Work to do.
Please extract every line from the rows below that contains the word "Viewport".

Data in this exercise.
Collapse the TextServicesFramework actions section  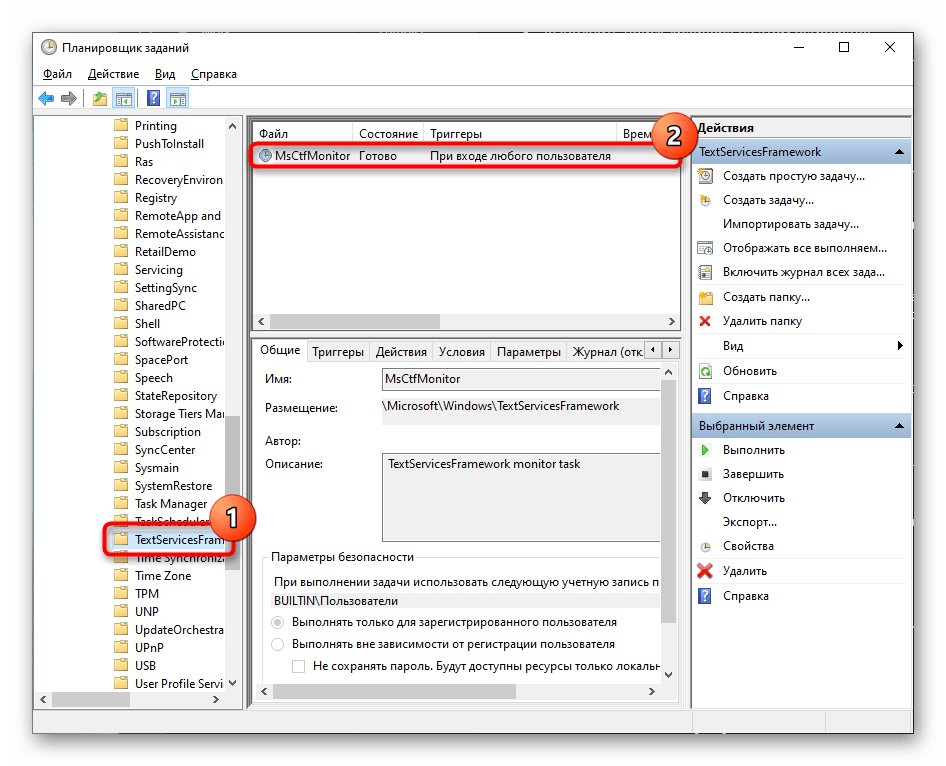900,152
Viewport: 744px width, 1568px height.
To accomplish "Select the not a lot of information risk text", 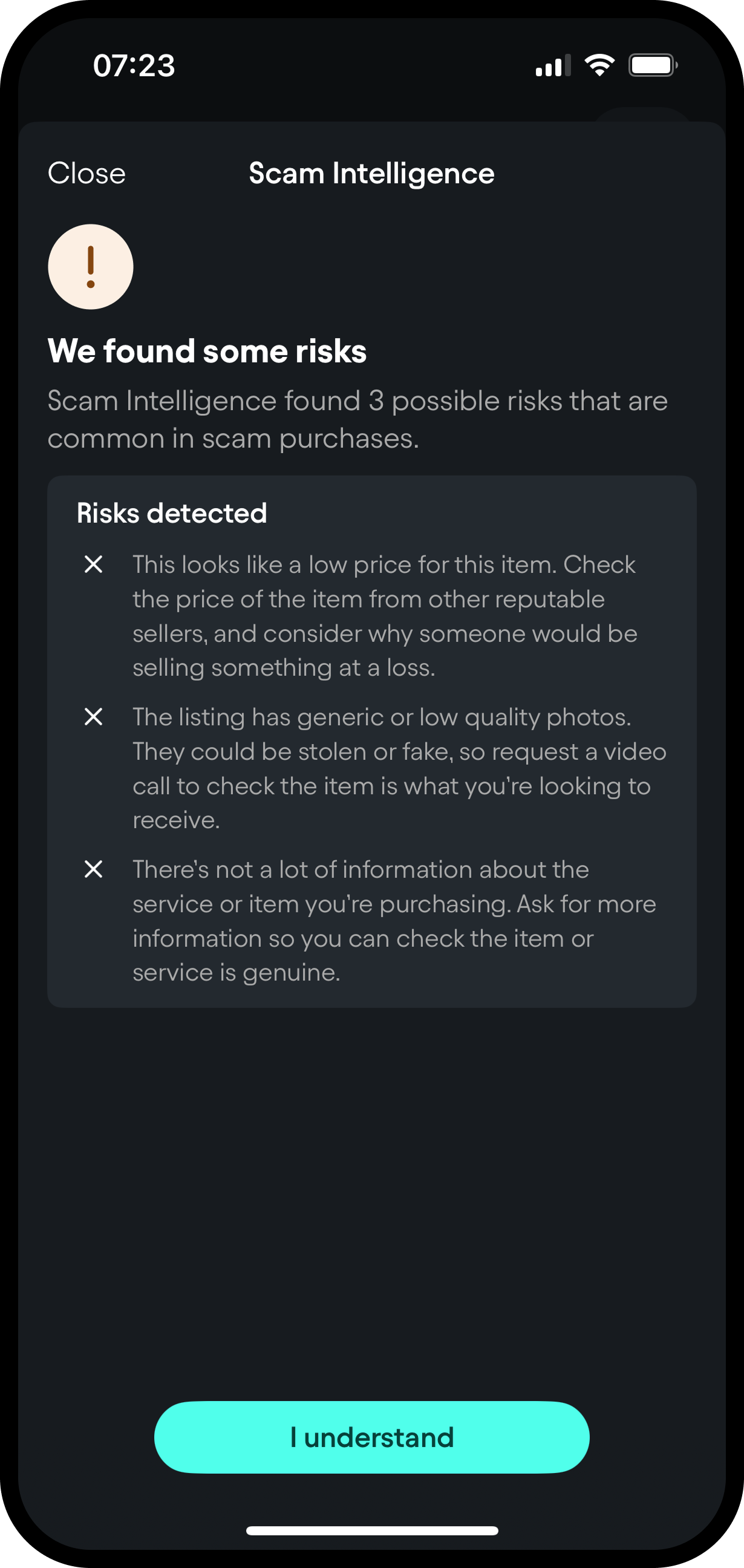I will 394,920.
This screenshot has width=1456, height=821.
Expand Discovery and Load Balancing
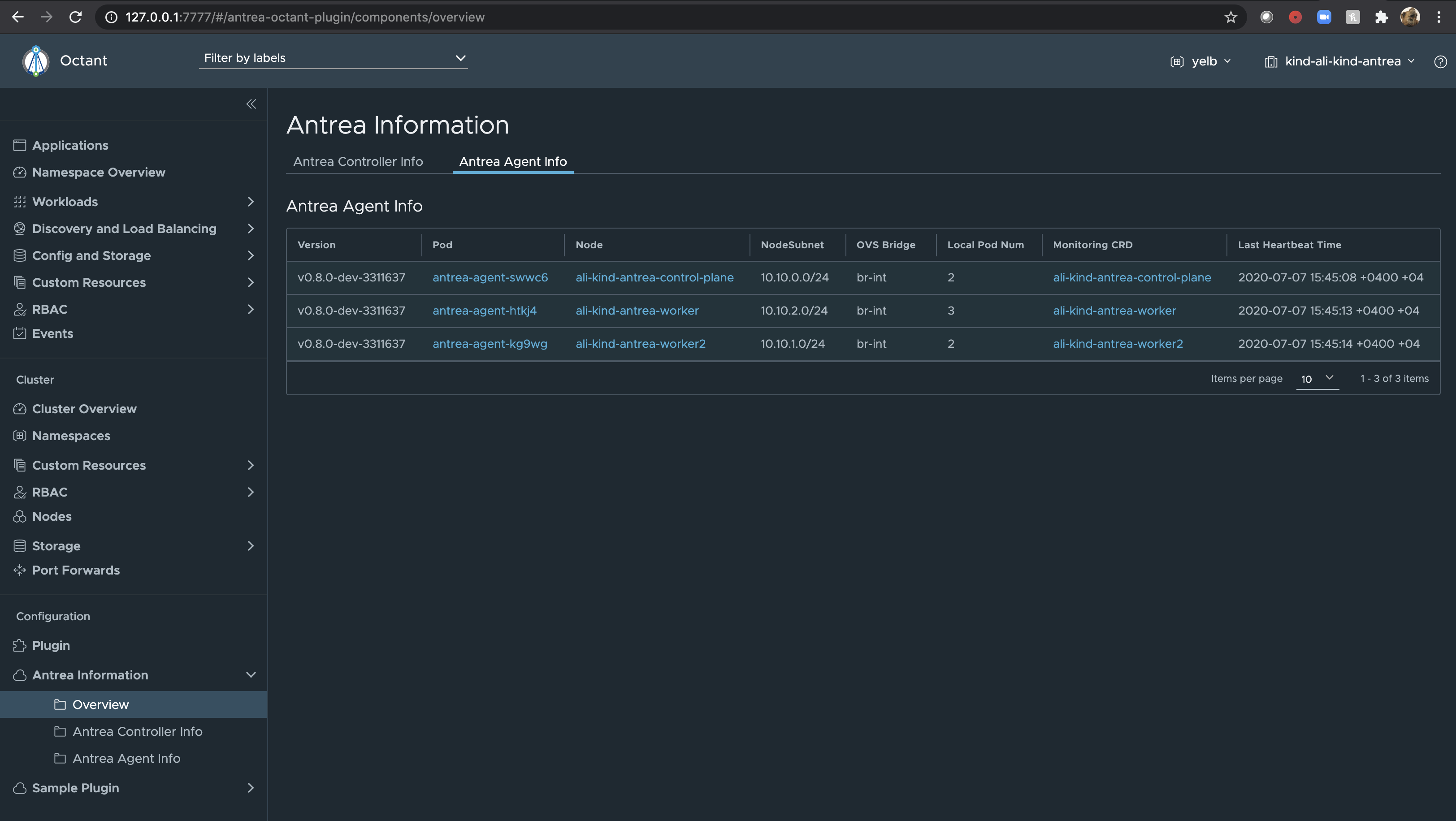tap(251, 228)
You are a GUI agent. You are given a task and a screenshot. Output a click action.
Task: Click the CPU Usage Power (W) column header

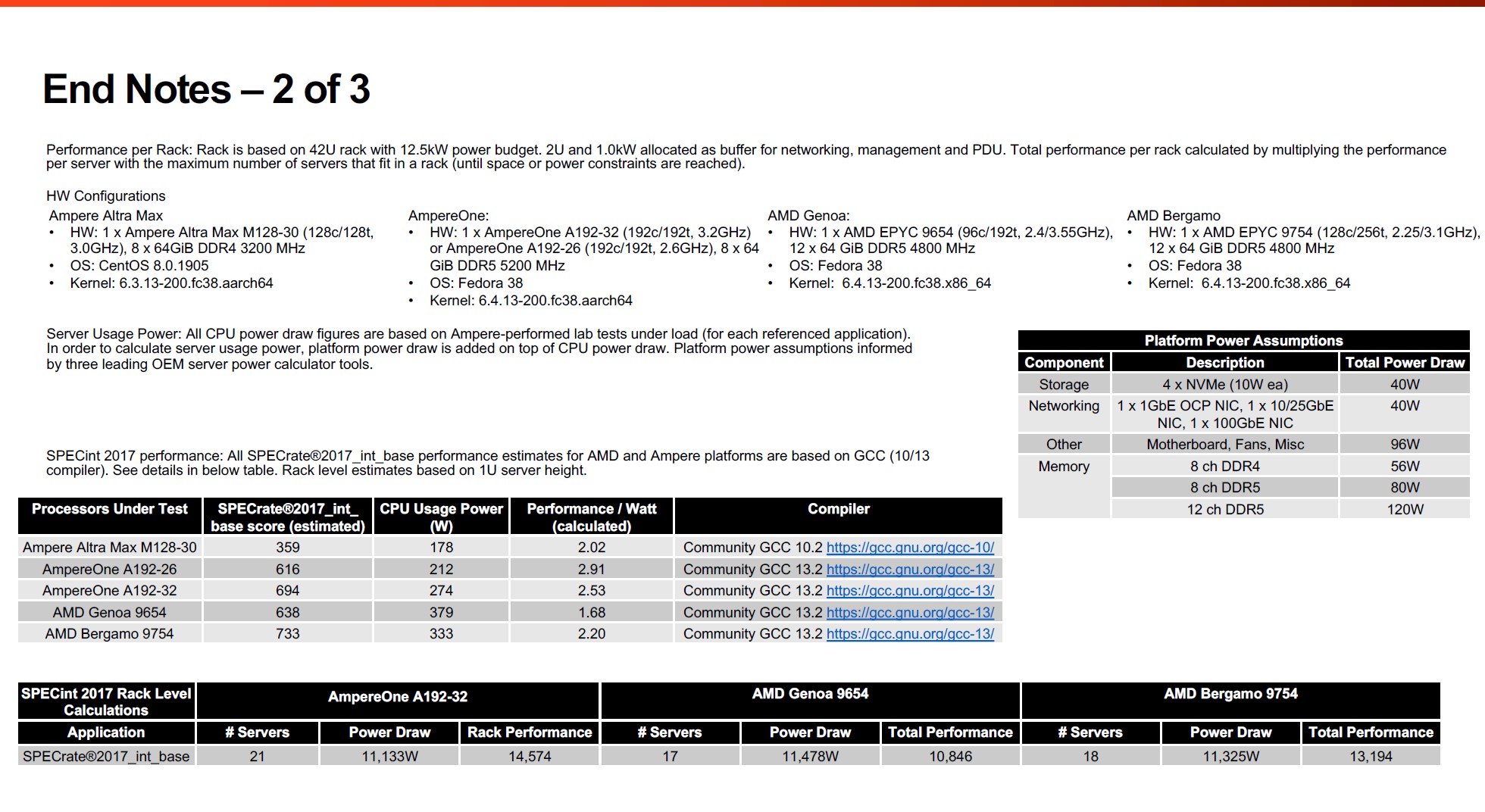441,517
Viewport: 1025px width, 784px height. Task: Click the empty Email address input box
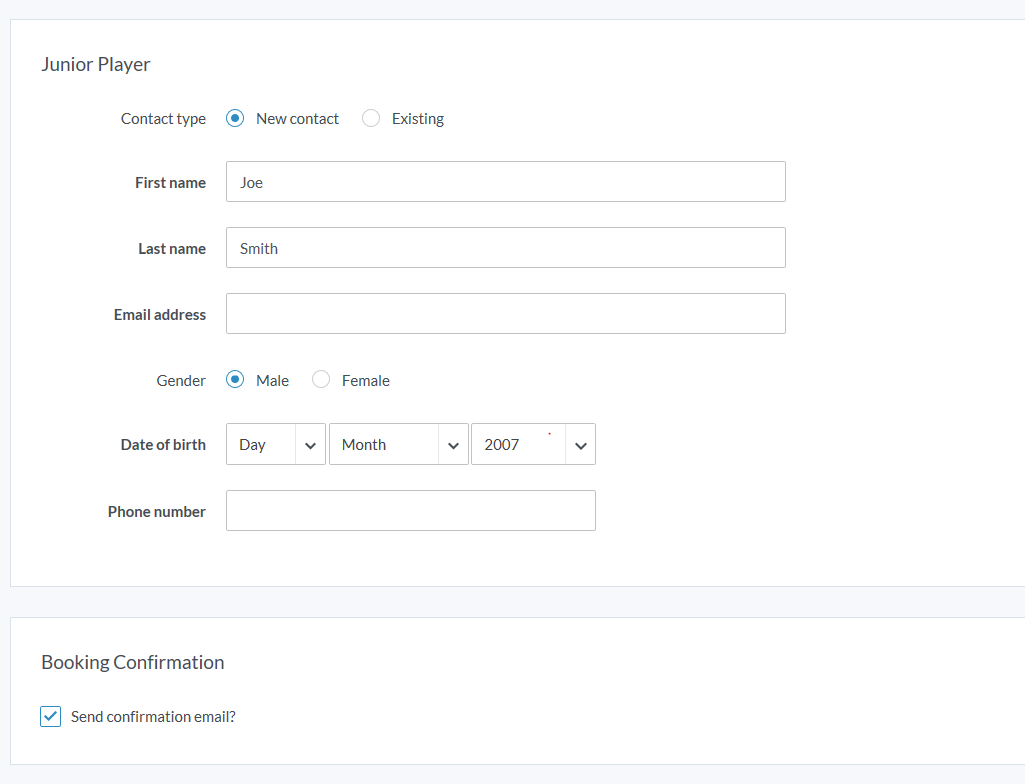click(505, 314)
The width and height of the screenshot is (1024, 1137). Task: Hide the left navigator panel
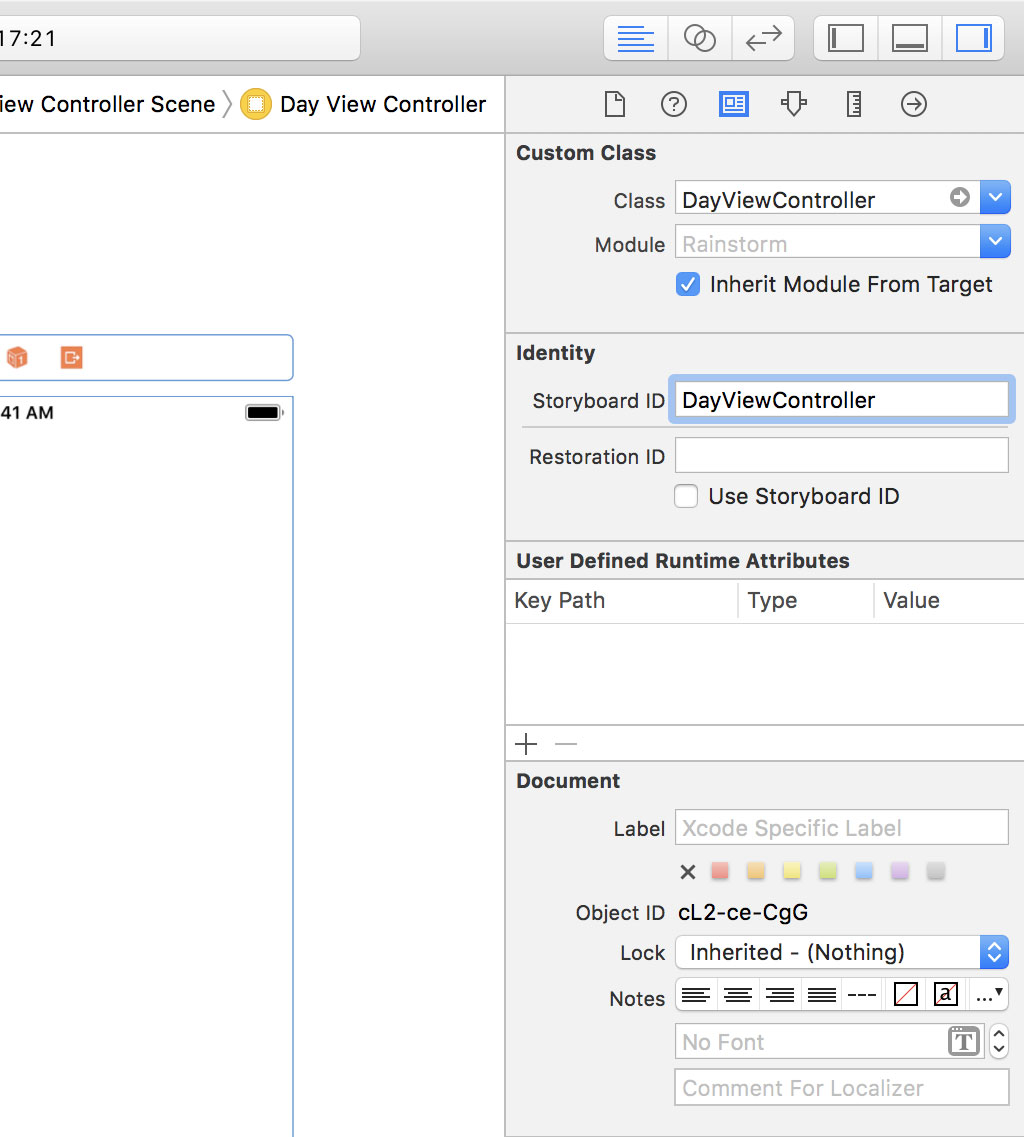845,38
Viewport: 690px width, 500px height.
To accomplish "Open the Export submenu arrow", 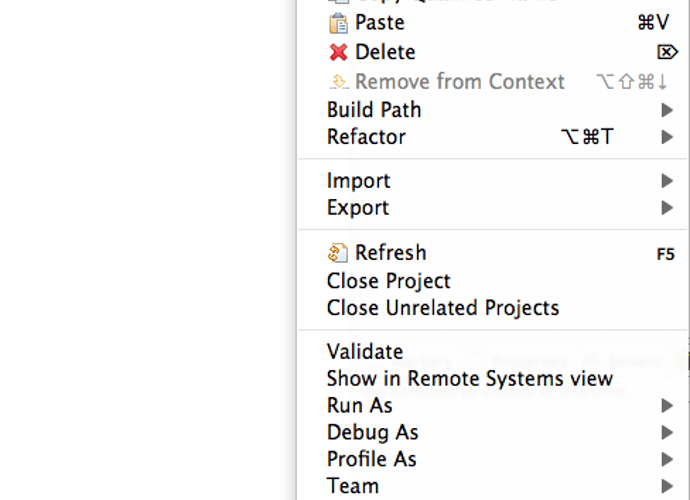I will click(667, 208).
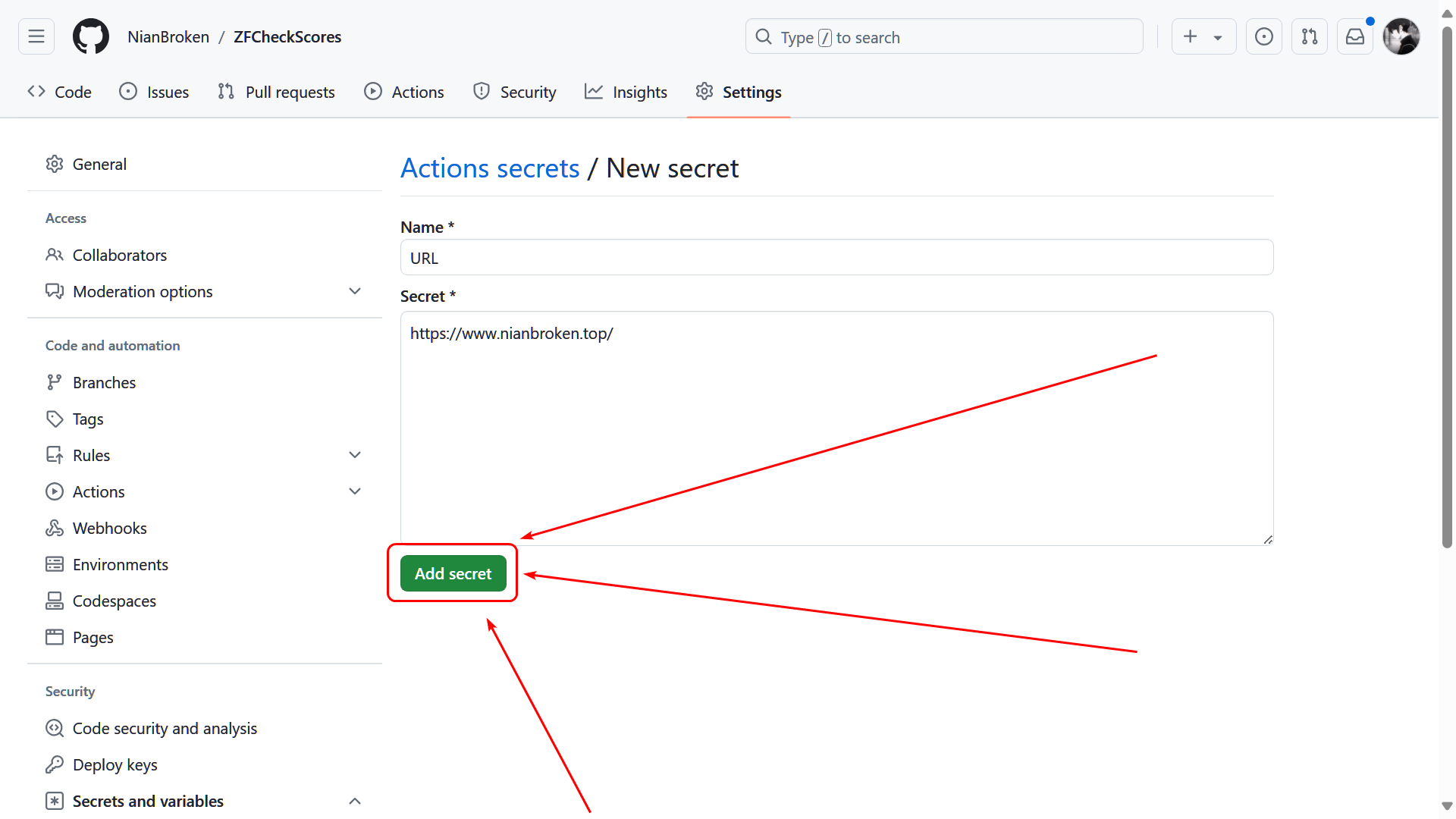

The reply.
Viewport: 744px width, 1568px height.
Viewport: 1025px width, 784px height. Task: Click the empty Email address input box
Viewport: 690px width, 500px height.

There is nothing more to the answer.